How would the US default affect the global economy?
Before passing the House of Representatives, US Treasury Secretary Janet Yellen warned that “financial and economic chaos” would result from the failure of the debt ceiling increase and said the impasse in the negotiations was “a gun pointed to the head of Americans and the nation’s economy.
The Treasury Department predicted that the US would start running out of funds as early as June 1st. This situation would force expenditures to be prioritized so that debt and interest payments are made first. That could mean delaying salaries for tens of millions of public sector workers, including teachers, and the suspension of pension payments and health benefits.

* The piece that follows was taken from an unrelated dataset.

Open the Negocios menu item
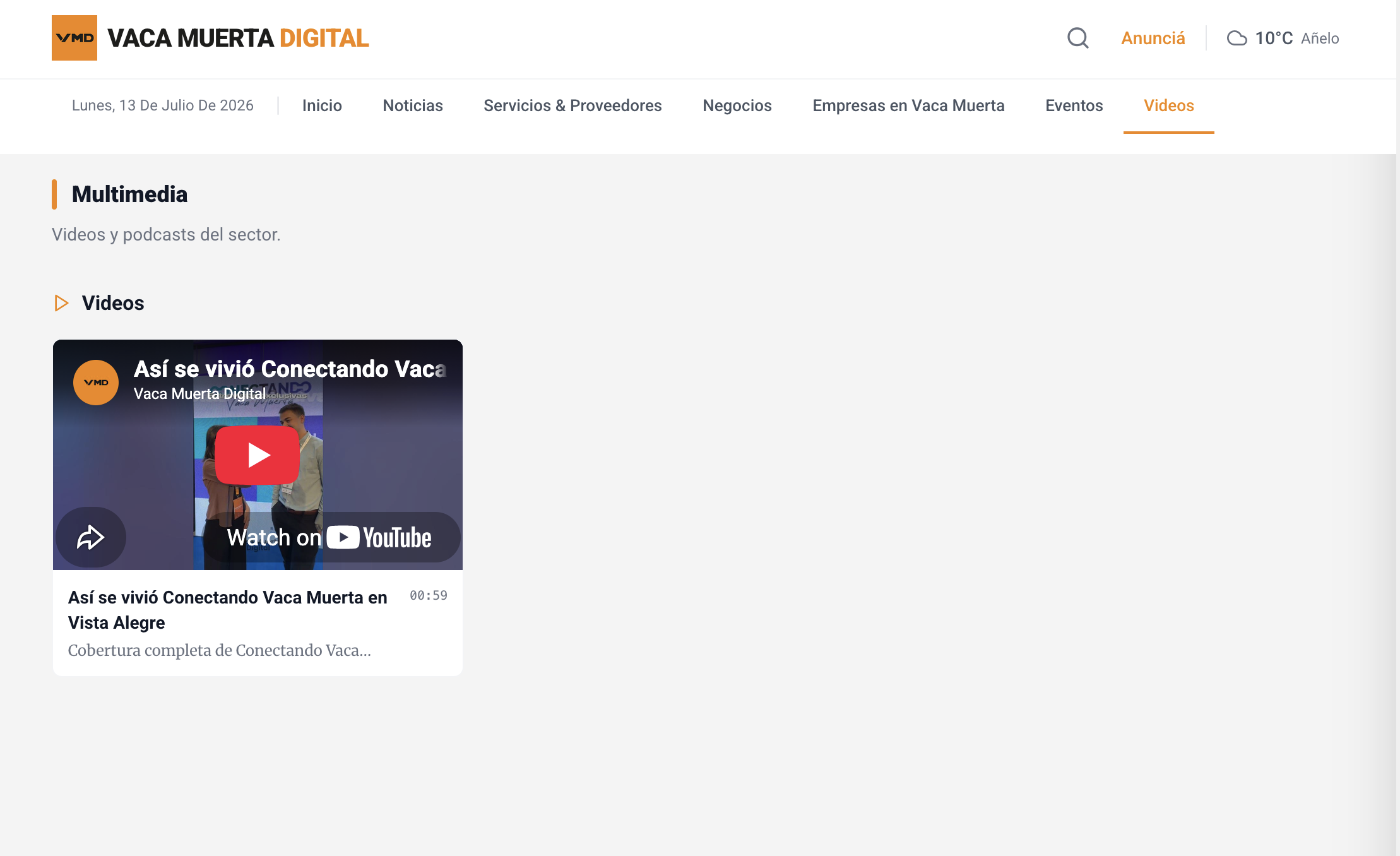This screenshot has height=856, width=1400. click(737, 105)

Though if only temporary, an analysis by Biden’s economic team warned that even a “brief” default would cost the US economy 500,000 jobs. If it were extended, the country’s Gross Domestic Product (GDP) would plummet 6% with the loss of tens of thousands of businesses and around 8.3 million jobs – almost the same level as the 2008 financial crisis.
At worst, the US would have to stop borrowing altogether in July or August, sending further shock waves through global financial markets. Investors would then question the value of US bonds – which are seen as one of the safest investments and are the backbone of the world’s financial system.
A default could also seriously weaken global trade and send the rest of the world into a deep recession. It could also send the dollar crashing sharply, wreaking havoc with exchange rates and skyrocketing the price of oil and other commodities.
Global inflation could pick up again and the supply chain issues that reduced trade in the wake of the COVID-19 pandemic could worsen due to lack of confidence in the financial system.